The Baerlocher Bearing is turning 1 year old today! I created this blog after the passing of Robert Wenzel. My close friend and I were sharing in our sorrow over his passing when I was struck by the idea of picking up where Robert left off. I knew there was a big hole that was left after his passing. There was a giant void now where Target Liberty, Economic Policy Journal, and the Daily Alert had previously resided. I also knew that I was not nearly as talented, articulate, or well versed in Austrian Economics as Robert but I thought I’d give it a shot. I never imagined I would make it a whole year.
I appreciate everyone who has continued to follow and support me. I also value the feedback that many have provided as I’ve attempted to find my groove. Finally I would be remiss if I didn’t also acknowledge those kind people who have donated to this cause. I still work a “9-5” and do this on the side. Those that have kindly given me some of their hard earned money reinforce the idea that my time and effort isn’t for naught. If you enjoy my insights, memes, or find my information informative and would like to donate, you can do so here:
How fitting that on the Bearing’s birthday that the S&P Case-Shiller Home Price Index would drop. This is my go-to inflation index. I believe this index does a superior job tracking inflation over the CPI, PPI, or PCE. The Case-Shiller Home Price index was created by economists Karl Case and Robert Shiller. They track repeat-sales of single-family homes. This index was originally created to study home pricing trends. What they found out was that the pattern of changes in home prices was not related to construction costs, interest rates, or population changes. It solely was influenced by inflation. Robert Shiller outlines this in his book, “Irrational Exuberance”.
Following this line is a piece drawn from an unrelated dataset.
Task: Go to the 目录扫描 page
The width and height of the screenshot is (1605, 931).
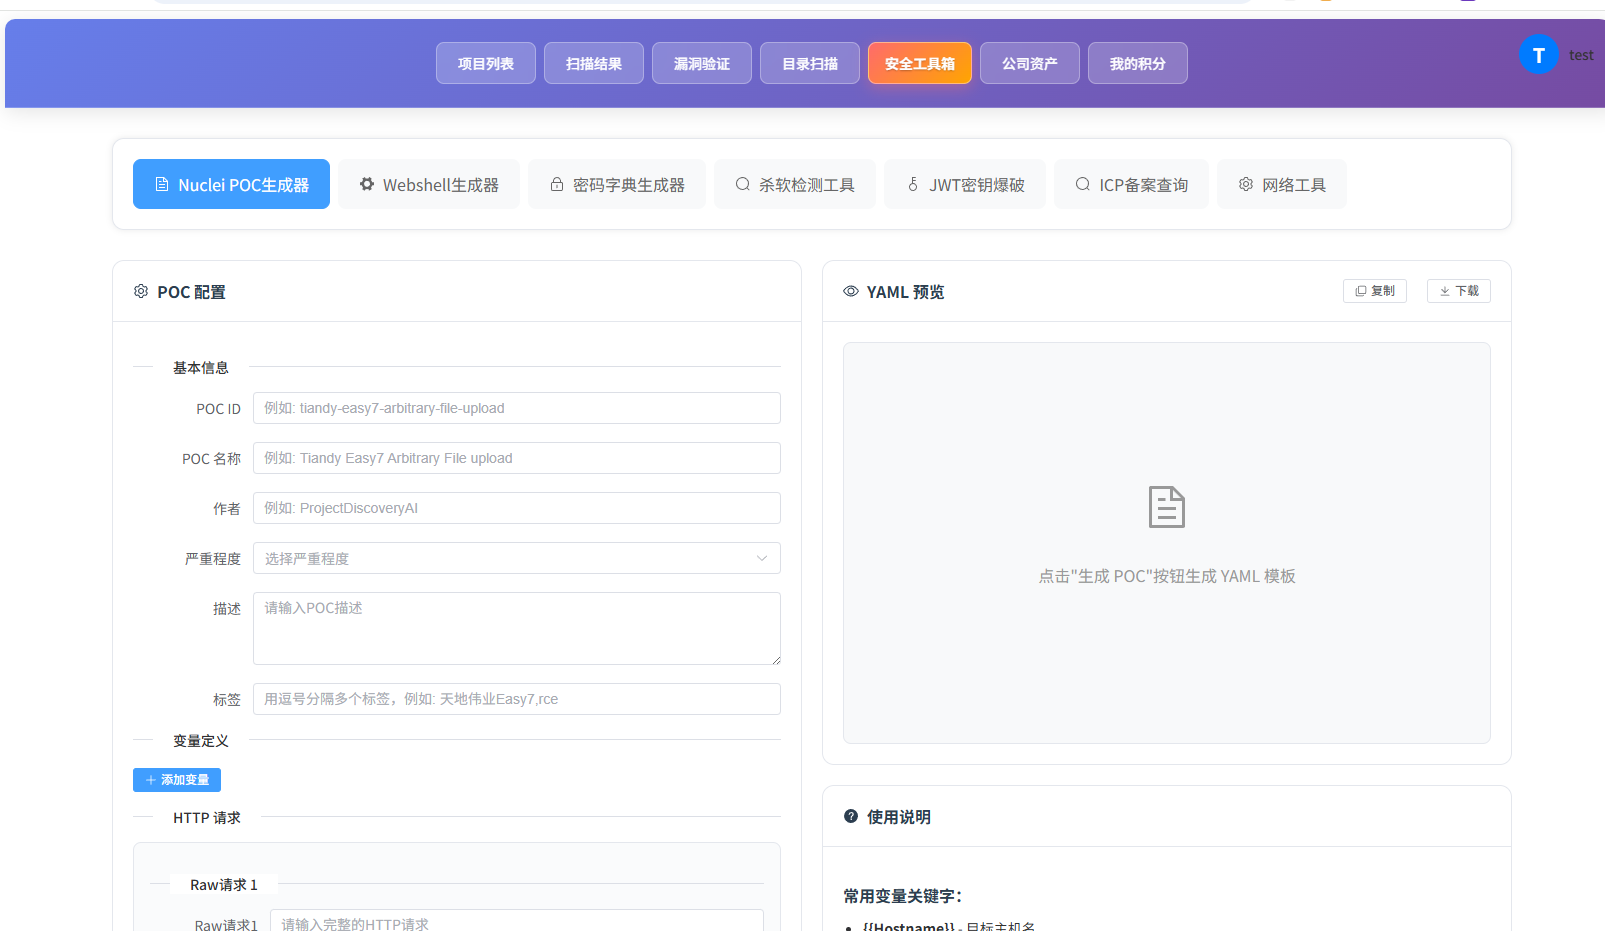Action: (x=810, y=63)
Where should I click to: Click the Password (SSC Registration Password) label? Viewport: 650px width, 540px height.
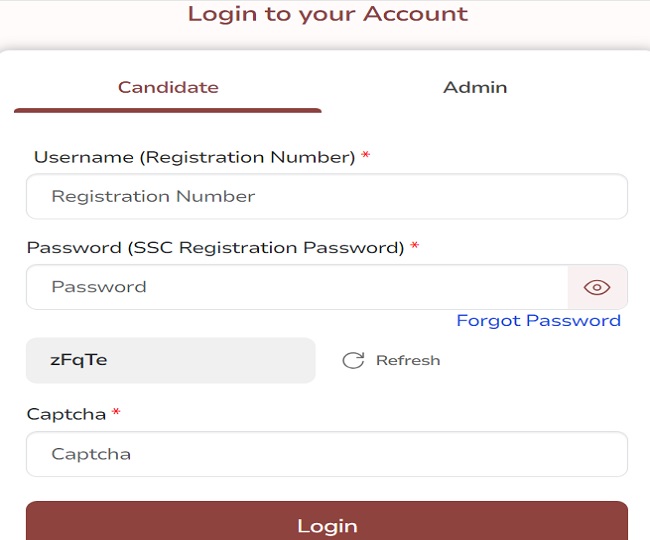(215, 247)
Today the index showed that it was not done rising.
The index rose to 20.6% year-over-year today. This is another new all-time high for the index. Even in the heights of the housing mania in 2006-2008 this index didn’t even reach 15%. Something to keep in mind is that this index is nearly two full months behind our current situation. All inflation indexes are backward looking but this one lags considerably. I would anticipate that this will be the peak. We’ve already begun to see weakness in the housing market. Mish highlighted info coming out of Redfin that shows a large increase in the amount of homes experiencing a sales price drop.
Pending home sales have also seen a big drop.
This has had a pronounced effect on the # of Homes Sold according to Redfin.
The consumer is beginning to get grinded out between high inflation and wages that aren’t keeping up. This became evident last week when the personal income and outlays data showed a big drop in disposable income and the savings rate. This is the self-burnout mechanism that Brendan Brown outlined a month and a half ago.
We can think of the burn-out mechanism as a rise of prices (and possible swing in other variables) which keeps lifting demand for money (in nominal terms) into line with increased supply. The essence of the burn-out mechanism is the destruction of real wealth in the form of money (and government bonds) by the rise in prices. These wealth losses and the need to replenish money holdings in real terms to some extent bear down on demand in goods and services markets.
Due to the influx of cash that was printed by the Fed and distributed by the government in 2020, prices rose. Now a new supply and demand equilibrium is being set. In order for inflation to continue, the government would need to inject more cash to distort the new equilibrium.
Hence inflations can run for a long time and in virulent form. This occurs where the money issuers see net benefit from making new monetary injections even though likely to be less than for the initial one which took so many people by surprise.
The Fed has now begun to tighten down the money supply. We saw this last week with the latest money supply figures. Since this burnout mechanism is now at work, by tightening the money supply, the Fed is walking straight into a deflationary scenario. As interest rates rise, a recession begins to take hold. Projects that were viable under low interest rates will no longer make the cut. Businesses will part ways with employees. Demand will become stifled. However, the inflation that we’ve experienced thus far has mostly been on the supply side. The Fed is attempting to slow the inflation by constraining demand. This will prove to be a dangerous game. Brendan came to the same conclusion I have come to many times in this blog.
The central scenario of this writer is that the pandemic monetary inflation theatre still has several acts before its finale.
One of these would feature the apparent onset of recession and asset deflation to which the Fed responds ultimately by further inflationary injections of money.
This roller coaster is just getting started.
I miss Mr. Wenzel too. You are doing a good job trying to fill his big shoes. You and the Live Better Now guy. I was a subscriber to Wenzel's newsletter and respected his portfolio advice. Do you know of anyone else who offers the same type of advice? I'm an investing idiot and relied on his guidance. Also, ever hear how he died? He looked so healthy in his last videos I still can't believe he would go so soon. Thx Sir. Sent you $10 via Paypal.
I love these insights every day! Happy Anniversary!